Official figures reveal that there were more than five million incidents of fraud in England and Wales in the last year. Asian Lite reports
There were also 2.5 million cyber crime offences, such as computer hacking, the ONS estimated.
The Crime Survey indicated an 8% fall in crimes it covers. Separate data, based on reports to police, shows an overall rise in offending of 5%.
The police figures suggest a 25% increase in violence, with murders at their highest level for four years.
In the 12 months to the end of June there were 569 homicides, up 44 on the same period the year before.
Just over half of the 5.1 million frauds under the Crime Survey data involved some financial loss, the ONS said.
Where losses were reported, 78% got some form of compensation, with 62% reimbursed in full.
Frauds included card fraud and frauds committed over the phone and online.
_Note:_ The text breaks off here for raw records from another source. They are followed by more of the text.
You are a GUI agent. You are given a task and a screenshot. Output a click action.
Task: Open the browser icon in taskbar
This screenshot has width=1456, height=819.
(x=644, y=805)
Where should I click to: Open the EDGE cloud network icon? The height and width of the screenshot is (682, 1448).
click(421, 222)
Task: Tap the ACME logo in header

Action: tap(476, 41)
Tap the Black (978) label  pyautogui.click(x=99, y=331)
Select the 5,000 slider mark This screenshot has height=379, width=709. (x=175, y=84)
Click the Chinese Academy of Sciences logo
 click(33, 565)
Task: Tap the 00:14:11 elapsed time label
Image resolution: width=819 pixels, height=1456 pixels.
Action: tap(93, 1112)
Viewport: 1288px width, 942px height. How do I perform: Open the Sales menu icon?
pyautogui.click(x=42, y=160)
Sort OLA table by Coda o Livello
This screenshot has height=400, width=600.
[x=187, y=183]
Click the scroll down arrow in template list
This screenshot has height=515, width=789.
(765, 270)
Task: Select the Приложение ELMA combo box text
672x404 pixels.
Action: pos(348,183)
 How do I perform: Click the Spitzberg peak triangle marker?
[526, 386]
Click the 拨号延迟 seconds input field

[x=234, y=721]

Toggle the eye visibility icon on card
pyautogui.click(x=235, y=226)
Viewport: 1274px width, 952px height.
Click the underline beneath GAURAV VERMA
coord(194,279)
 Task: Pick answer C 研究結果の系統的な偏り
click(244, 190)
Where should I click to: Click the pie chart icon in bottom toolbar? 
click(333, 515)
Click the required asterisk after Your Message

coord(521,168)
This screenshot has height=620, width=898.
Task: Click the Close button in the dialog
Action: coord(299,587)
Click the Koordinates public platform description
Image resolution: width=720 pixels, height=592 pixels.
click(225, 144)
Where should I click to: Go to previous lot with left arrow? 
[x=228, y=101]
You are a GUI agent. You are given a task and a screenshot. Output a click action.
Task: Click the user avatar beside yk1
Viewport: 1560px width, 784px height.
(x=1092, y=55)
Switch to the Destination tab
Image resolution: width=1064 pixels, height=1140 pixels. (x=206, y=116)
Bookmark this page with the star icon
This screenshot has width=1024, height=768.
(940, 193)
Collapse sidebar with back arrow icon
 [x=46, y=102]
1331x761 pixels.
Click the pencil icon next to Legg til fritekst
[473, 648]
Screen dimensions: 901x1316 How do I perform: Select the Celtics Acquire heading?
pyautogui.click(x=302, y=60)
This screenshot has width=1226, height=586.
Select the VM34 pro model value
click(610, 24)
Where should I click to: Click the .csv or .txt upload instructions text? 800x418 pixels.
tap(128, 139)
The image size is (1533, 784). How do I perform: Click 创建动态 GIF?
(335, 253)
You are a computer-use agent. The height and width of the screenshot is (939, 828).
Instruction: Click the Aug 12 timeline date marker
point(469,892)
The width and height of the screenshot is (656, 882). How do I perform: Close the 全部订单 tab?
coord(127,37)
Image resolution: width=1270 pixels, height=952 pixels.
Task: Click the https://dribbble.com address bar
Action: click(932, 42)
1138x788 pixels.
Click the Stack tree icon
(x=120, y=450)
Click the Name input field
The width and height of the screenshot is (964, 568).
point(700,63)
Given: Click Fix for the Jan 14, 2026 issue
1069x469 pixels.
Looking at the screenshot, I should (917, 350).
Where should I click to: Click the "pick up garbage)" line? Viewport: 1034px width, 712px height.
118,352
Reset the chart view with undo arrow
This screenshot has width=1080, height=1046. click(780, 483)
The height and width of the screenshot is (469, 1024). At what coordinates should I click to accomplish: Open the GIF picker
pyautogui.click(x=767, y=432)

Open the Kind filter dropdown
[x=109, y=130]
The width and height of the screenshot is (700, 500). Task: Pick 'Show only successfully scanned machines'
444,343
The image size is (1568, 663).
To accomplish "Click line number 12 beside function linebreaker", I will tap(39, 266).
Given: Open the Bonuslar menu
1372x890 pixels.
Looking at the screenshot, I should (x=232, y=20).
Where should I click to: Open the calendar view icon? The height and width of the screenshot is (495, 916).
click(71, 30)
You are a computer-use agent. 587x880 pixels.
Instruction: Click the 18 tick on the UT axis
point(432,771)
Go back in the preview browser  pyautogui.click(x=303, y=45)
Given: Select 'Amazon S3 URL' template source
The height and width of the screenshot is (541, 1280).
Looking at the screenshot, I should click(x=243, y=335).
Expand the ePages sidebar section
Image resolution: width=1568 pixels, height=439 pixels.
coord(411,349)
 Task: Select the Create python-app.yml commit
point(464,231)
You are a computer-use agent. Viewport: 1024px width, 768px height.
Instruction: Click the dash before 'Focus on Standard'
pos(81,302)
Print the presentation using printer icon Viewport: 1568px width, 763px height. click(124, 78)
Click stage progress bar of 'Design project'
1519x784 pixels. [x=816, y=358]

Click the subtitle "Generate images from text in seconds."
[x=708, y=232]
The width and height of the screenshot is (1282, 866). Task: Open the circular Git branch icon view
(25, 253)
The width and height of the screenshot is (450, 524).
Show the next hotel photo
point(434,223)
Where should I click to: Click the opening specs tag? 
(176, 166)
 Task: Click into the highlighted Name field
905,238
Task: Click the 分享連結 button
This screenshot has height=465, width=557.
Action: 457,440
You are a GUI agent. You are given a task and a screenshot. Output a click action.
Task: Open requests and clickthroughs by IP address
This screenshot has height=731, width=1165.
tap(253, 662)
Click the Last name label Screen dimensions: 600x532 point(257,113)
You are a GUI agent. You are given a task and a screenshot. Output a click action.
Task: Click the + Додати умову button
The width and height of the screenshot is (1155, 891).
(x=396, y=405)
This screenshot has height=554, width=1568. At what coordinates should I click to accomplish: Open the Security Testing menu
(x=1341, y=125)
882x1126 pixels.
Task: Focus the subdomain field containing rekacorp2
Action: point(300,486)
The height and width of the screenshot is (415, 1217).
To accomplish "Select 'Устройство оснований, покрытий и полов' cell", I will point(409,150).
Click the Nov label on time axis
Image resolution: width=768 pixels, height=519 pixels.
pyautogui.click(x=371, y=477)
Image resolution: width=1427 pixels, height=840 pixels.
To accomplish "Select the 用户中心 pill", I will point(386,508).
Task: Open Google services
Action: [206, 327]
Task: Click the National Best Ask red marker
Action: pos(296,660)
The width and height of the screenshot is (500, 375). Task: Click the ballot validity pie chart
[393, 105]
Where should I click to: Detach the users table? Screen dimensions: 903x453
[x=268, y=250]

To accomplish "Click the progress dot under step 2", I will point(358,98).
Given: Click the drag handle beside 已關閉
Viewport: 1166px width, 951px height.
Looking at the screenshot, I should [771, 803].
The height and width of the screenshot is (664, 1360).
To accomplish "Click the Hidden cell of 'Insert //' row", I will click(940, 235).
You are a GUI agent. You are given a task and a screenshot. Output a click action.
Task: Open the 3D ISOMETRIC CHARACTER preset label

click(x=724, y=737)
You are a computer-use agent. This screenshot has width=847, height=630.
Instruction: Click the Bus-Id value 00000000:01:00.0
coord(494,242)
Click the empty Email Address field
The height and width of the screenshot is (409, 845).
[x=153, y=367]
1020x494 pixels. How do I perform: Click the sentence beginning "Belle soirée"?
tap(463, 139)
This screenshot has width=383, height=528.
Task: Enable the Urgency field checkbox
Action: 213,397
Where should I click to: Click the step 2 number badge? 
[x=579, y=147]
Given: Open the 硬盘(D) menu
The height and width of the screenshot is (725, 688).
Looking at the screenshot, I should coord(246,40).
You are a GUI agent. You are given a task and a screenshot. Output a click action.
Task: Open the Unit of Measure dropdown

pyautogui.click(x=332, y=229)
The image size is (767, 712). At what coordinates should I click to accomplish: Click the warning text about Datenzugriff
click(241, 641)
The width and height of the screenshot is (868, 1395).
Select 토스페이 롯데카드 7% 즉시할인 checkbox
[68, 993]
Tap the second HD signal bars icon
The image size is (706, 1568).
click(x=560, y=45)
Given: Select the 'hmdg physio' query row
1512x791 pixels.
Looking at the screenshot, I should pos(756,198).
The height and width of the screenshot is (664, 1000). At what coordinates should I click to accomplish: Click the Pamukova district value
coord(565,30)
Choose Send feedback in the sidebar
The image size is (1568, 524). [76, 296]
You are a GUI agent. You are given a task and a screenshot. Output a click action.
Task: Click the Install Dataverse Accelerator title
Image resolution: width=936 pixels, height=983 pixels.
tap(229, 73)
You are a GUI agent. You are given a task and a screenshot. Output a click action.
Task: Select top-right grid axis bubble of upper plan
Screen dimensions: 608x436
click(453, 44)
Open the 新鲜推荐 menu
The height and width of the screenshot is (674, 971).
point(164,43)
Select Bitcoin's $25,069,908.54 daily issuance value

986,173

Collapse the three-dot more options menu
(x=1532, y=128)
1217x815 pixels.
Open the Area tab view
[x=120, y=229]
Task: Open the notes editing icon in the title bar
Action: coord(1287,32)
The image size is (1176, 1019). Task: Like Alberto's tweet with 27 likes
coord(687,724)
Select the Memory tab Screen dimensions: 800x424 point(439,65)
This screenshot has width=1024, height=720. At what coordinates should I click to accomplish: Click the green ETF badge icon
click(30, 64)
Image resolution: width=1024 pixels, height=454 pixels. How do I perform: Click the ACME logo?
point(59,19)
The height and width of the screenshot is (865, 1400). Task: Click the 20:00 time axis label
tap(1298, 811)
The fraud data was based on a sample of 2,000 people.
An ONS spokesman told BBC news that : “Although we estimate that there were more than seven million fraud and computer misuse incidents in the past year, this does not necessarily imply a recent rise in crime as the new measures bring into scope a large volume of offences not previously included in the Crime Survey.”
He added: “These new estimates should be seen in the context of a reduction over the past 20 years in the more traditional forms of crime, from 19 million incidents a year in 1995 to under seven million a year today.”
The most common cyber crimes – committed under the Computer Misuse Act – were those where a victim’s device was infected by a virus.
The category also includes the hacking of people’s emails or social media accounts, says a BBC news report.
Overall, the Crime Survey estimated 6.5 million offences had taken place in England and Wales – down 8% from last year.
That figure does not include the fraud and cyber crime estimates.
Crime Minister Mike Penning informed BBC news that crime rates were falling because of police reforms.
And he said the rise in violent and sexual crimes being reported was due to changes in how offences were recorded.
“Crime is falling and it is also changing, and we are committed to tackling fraud and cyber crime,” he added.
A spokesman for the National Police Chief’s Council said the fall in crime estimated by the Crime Survey figures was “encouraging”.
Meanwhile, the increase in crime reported to police, he said, “reflects the efforts being made by forces to improve consistency in crime recording”.
He told BBC news that : “There is still a gap in what the public are experiencing and what is being reported to the police. However, it is extremely encouraging that the gap between the CSEW public survey and the recording of crime by the police continues to narrow.”